Preclinical arthritis models suitable for the development of tolerogenic therapies
| Species | Induction of disease | Endogenous or exogenous antigen | Incidence rate (%) | Autoresponses involved | Is model synchronised? | Clinical course | Benefits for tolerance studies | Limitations for tolerance studies |
| Human | Spontaneous | Unknown | 1% of population | Generation of autoantibodies (CII, ACPA, RF) and autoreactive T cells. Formation of immune complexes | – | Genetic susceptibility or environmental exposure, Breach of tolerance, prearticular phase, articular phase, chronic | – | – |
| Mouse (BALBc or C57BL/6J) | Immunisation with ovalbumin in mice that have ovalbumin specific T cells | Exogenous leading to endogenous response | 80–100 | Generation of autoantibodies (CII, ACPA, RF) and autoreactive T cells. Formation of immune complexes | Yes | Breach of tolerance, prearticular phase, acute but can be made chronic with further challenge | Congenic markers distinguish between OVA specific and endogenous T cells. True breach of tolerance. Autoreactivity only occurs with articular challenge | Inflammation is self resolving. Only polyarthritic with further challenge |
| Mouse (BALB/cAnNCrl) | Immunisation with Human cartilage proteoglycan aggrecan | Endogenous | 100 | Generation of autoantibodies (PG, ACPA, RF) and autoreactive T cells | Yes | Breach of tolerance, prearticular and articular phase, chronic | Tetramers are available to characterise antigens specific T cells. | Can only be used in BALB/cAnNCrl mice purchased from Charles River |
| Rat (various) or Mouse (BALBc, DBA/1, C57BL/10 or C57/BL6*) | Immunisation with bovine, murine or chicken collagen II | Exogenous/ Endogenous | 70–100 | Generation of autoantibodies (CII, ACPA, RF) and autoreactive T cells | No | Breach of tolerance, prearticular and articular phase, chronic | Tetramers are available to characterise antigens specific T cells. Useful for studying effect of tolerance on both B and T cell responses. | Difficult to perform in C57BL/6 J mice which limits genetic manipulation |
| Mouse (HLA-DR1 on C57BL6xB10 background | Immunisation of genetically predisposed mice with bovine or mouse collagen II | Exogenous/endogenous | 70–100 | Generation of autoantibodies (CII, ACPA, RF) and autoreactive T cells | No | Breach of tolerance, prearticular and articular phase, chronic | Tetramers are available to characterise antigens specific T cells.
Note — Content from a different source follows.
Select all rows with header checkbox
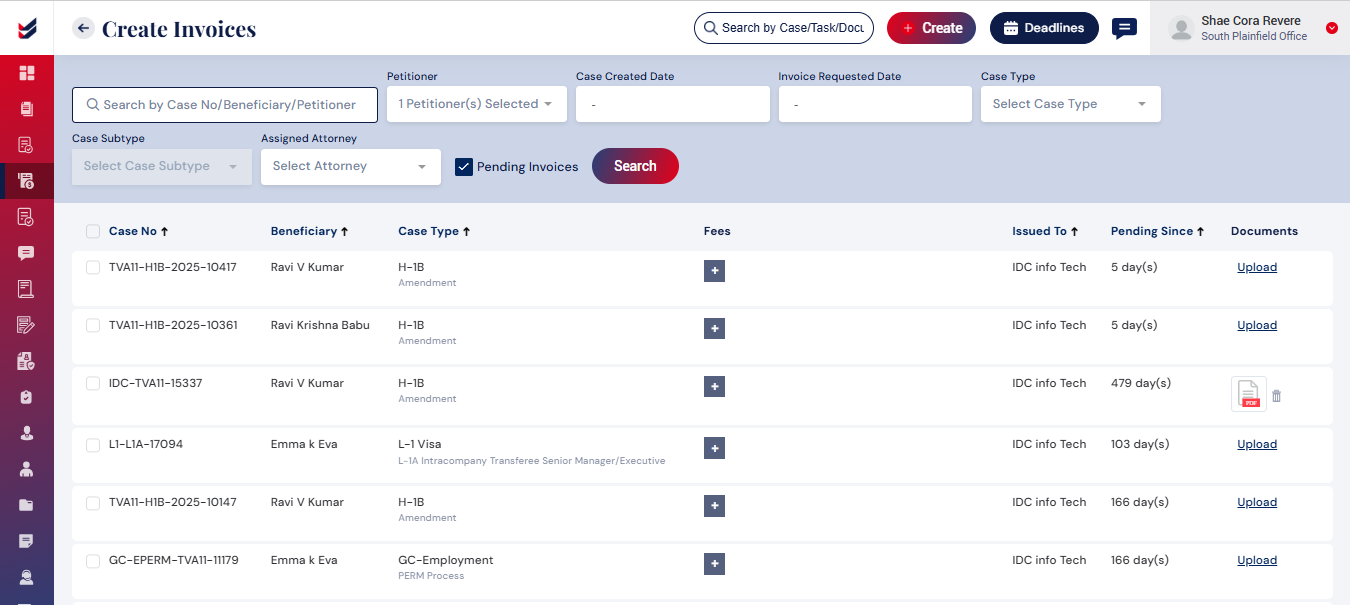1350x605 pixels. [x=93, y=231]
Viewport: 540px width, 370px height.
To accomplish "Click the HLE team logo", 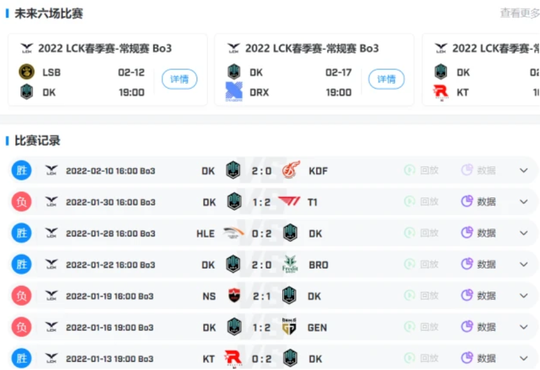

Uses HLA associated with human RA. TCR skewed to DR1 restricted collagen | Require mixed background mice as well as DR1 gene. Breeding can be challenging |
| Rat (DA) or mouse† (CBA/Igb, DBA/1 or BALBc) | Immunisation with the adjuvant pristane | Endogenous due to adjuvant exposure | 50–80 | Generation of autoantibodies (CarP, RNPs, RF) and autoreactive T cells | Yes | Prearticular and articular phase, chronic | Strongly T cell dependent | Mostly limited to rats so genetic manipulation difficult. Expensive. |
*Must use chicken type II collagen.
†Delayed onset.
ACPA, antibodies (indicating loss of tolerance) to citrullinated proteins; CarP, carbamylated protein; CII, type II collagen; OVA, ovalbumin; PG, proteoglycan; RF, rheumatoid factor; RNP, ribonucleoprotein.